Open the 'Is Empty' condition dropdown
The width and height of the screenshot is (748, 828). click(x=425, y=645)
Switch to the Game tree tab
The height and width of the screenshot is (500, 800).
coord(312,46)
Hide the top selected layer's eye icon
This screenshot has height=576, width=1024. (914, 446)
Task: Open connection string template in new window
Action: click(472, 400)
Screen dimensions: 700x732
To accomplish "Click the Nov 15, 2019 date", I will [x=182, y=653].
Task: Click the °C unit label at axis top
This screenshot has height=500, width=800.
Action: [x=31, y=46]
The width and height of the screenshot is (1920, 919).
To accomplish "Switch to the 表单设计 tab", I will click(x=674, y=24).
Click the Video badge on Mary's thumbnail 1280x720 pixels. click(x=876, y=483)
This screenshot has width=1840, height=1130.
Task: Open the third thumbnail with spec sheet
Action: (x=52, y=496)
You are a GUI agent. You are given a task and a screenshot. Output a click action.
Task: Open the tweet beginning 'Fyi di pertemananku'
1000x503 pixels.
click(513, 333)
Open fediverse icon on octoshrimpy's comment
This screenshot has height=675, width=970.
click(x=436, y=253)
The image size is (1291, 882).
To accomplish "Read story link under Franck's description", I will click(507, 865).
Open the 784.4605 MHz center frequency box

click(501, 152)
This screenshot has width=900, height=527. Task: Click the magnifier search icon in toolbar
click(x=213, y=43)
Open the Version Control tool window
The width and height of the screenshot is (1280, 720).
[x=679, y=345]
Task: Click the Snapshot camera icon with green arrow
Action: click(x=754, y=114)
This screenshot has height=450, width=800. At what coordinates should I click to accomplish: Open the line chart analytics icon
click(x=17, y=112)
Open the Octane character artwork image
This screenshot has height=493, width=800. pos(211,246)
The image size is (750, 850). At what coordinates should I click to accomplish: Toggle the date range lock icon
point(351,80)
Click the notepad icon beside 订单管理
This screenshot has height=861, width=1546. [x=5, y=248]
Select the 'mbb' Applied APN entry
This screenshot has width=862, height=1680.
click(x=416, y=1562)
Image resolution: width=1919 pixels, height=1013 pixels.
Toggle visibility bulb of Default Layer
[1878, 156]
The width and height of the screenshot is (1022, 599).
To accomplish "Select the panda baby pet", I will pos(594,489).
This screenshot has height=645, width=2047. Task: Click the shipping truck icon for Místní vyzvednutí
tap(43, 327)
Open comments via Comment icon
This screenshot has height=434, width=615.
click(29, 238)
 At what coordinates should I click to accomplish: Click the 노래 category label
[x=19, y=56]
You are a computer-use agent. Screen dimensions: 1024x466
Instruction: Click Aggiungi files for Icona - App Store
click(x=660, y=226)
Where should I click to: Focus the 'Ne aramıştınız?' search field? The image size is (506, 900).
········
What the exercise asks
Report the number of lines, in the entries above, that contain the word "agent", without any other text.

Output for this exercise
2